Lo sabía. Tenía que ser jesuita. Me hubiera jugado el pescuezo. Esa dicción reposada y de sílaba larga, esa pedagogía en el argumento, esa concisión a la hora de explicarse... Americana y camisa de día cualquiera, gafas molientes y manos de sacerdote, de ora pro nobis ante la adversidad. ¡Aquella caridad ignaciana!

Diputación permanente a las cuatro de la tarde -véase pleno de suplentes celebrado por el Congreso para fingir que la democracia también funciona en verano-. Un día cualquiera de agosto. Ladrillo. Una sensación sólo comparable a la arena que se incrusta entre los dedos de los pies y resiste una ducha tras otra. El hemiciclo cambió por una sala vieja, de mesas de madera y butacones rojos. Entonces, apareció él. Un diputado del PNV que no había visto en la vida. Dispuesto a cortar con su espada el ego exacerbado de sus oponentes, que veían en la política de estío una oportunidad para figurar en alguna parte.

La diputación permanente es muy peligrosa. Ofrece el micrófono a desterrados y aspirantes, a todos aquellos que quieren demostrar a su mesías que el partido les necesita. Las intervenciones supuraban deseos de aparentar. Muchos abrochaban su discurso con una cita incluida sobre la bocina, cuando una desesperada presidenta de la Cámara les advertía de que su tiempo se había acabado. Aquella tortura hubiera durado una hora más si no hubiese sido por él, nuestro jesuita.

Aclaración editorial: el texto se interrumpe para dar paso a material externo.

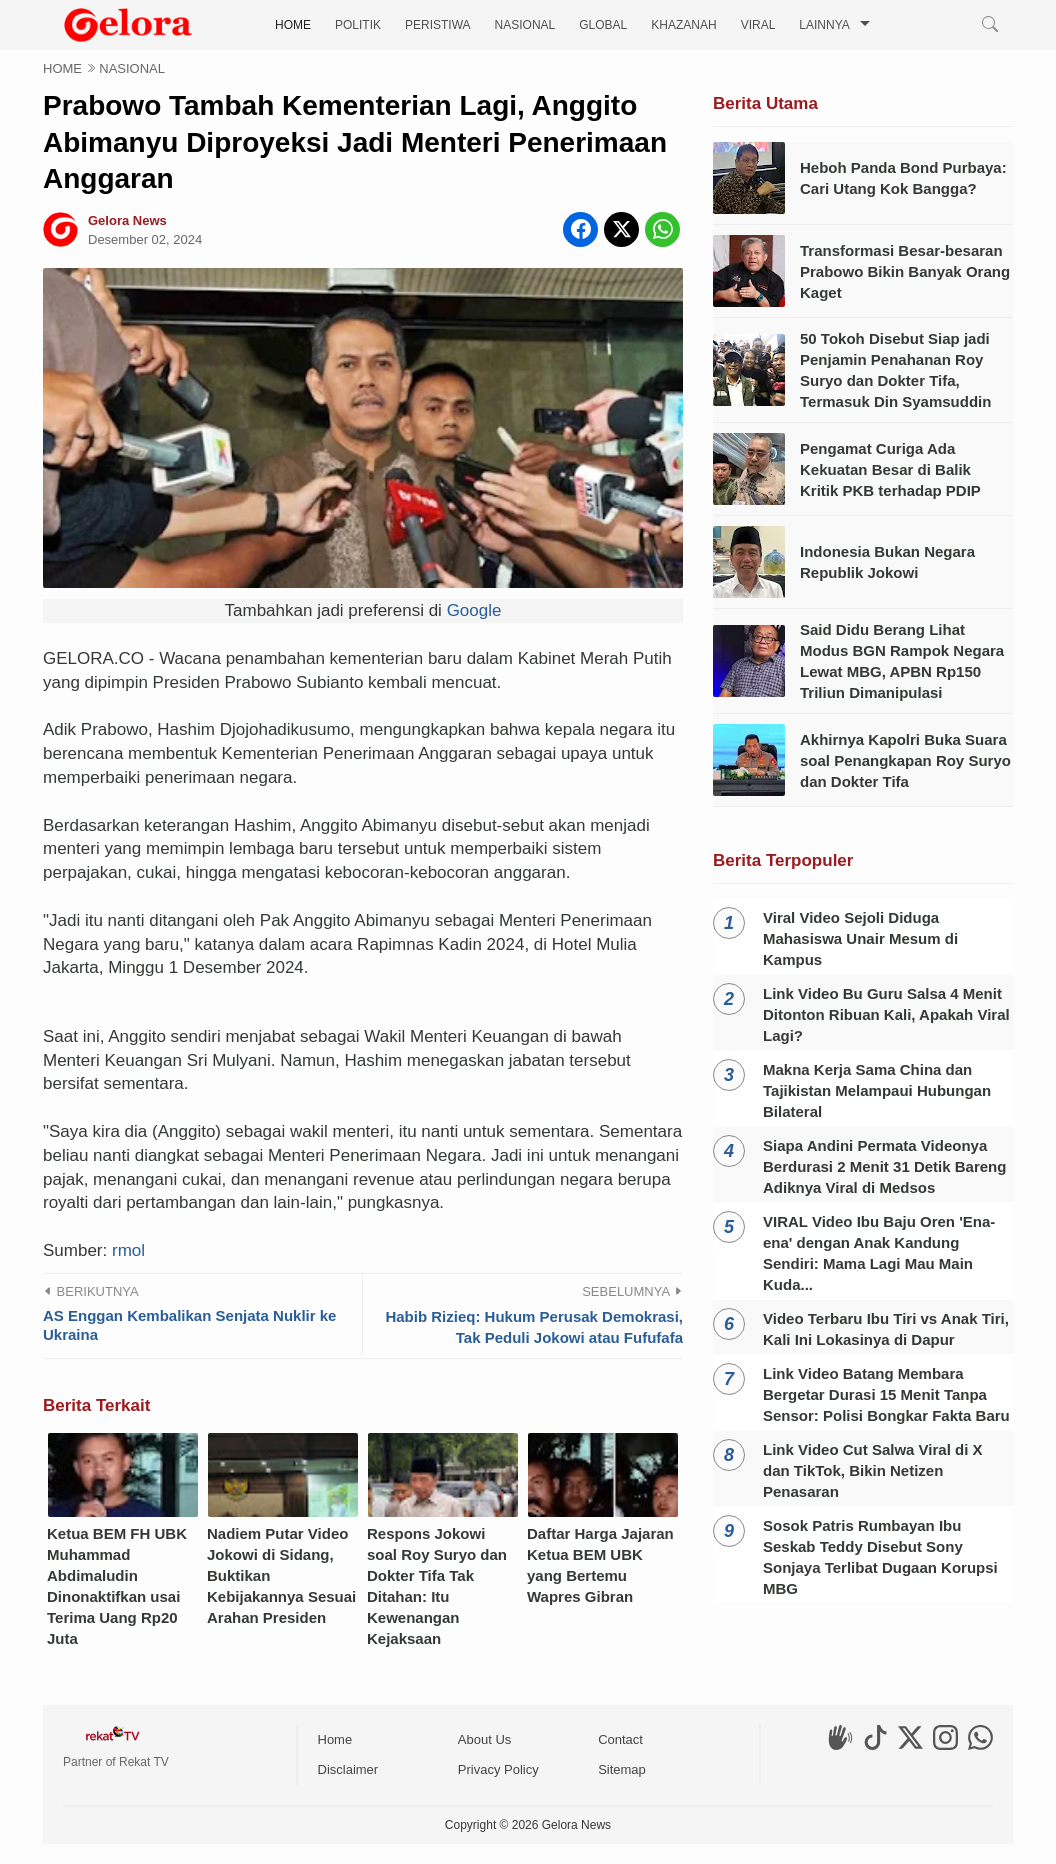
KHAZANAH (683, 25)
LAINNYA (824, 25)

Tomó la palabra, expresó la posición de su grupo y evitó los fuegos de artificio y artillería del resto. Aquel tipo, cuyo nombre desconocía, hizo lo impensable: tiró a la basura los minutos que le correspondían. Seguro que le esperaba una oración al borde del río, un partido de pelota en la ETB, un plato de lentejas en el santuario de Loyola.

No puede ser, pensé. Se habrá quedado en blanco. Quizá el tema no le importe. Pero, ¿cómo va a desconectar un nacionalista cuando se habla de nacionalismo? Aquel hombre, heredero de Sabino Arana en cuanto a siglas, era otra cosa: su patria -Euskadi, Euskal Herria o la que quiera- tiene pinta de celda, biblioteca y, si es fin de semana, de frontón o sociedad gastronómica. Pero su caridad... ¡cuánto bien hizo por los españoles! ¡De forma desinteresada y en perjuicio de su ego!

La segunda vez que le escuché llegó a lamentar que ese debate -por llamarlo de alguna manera- fuera a volver a repetirse indefectiblemente con el comienzo del curso político. Aunque no exactamente con estas palabras, dijo: "Esto no tiene sentido". Mientras sus adversarios corrían en busca de un enchufe que cargara sus teléfonos y les permitiera ausentarse durante las intervenciones de los demás, él se quedó allí. Impasible, paciente, alerta. "Sí, sí, tiene que ser jesuita. Cuando sube a la tribuna del Congreso, parece que celebra misa", me confesó otro diputado.

Y llegó el momento. Enviada la crónica de rigor, tecleé su nombre en Google: "Mikel Legarda". Eureka. Nació en el barrio de Indautxu en 1956. Estudió... ¡en el colegio de los jesuitas! Y se licenció... en Deusto, ¡también de la Compañía de Jesús! Bendito seas, Mikel. Acortaste todo lo que pudiste aquel infierno de la diputación permanente. Sé que las citas malogradas y los grandes nombres de la literatura allí mancillados te dolieron de verdad. También sé que, si hubieras tenido que responder con otra cita, les habrías arrojado lo de San Ignacio: "¿De qué le sirve al hombre ganar el mundo entero si pierde su alma?".

Nunca podré votarte. Eso significaría dar alas a un proyecto que me haría extranjero en tu querido Indautxu. Me compungiría de veras tener que hacer un Erasmus para comer marmitako. Pero si vuelves a demostrar esa caridad en los días del tedio parlamentario, seré el primero en apoyar que el presidente amplíe un pelín vuestro fuero. Eskerrik asko, Mikel.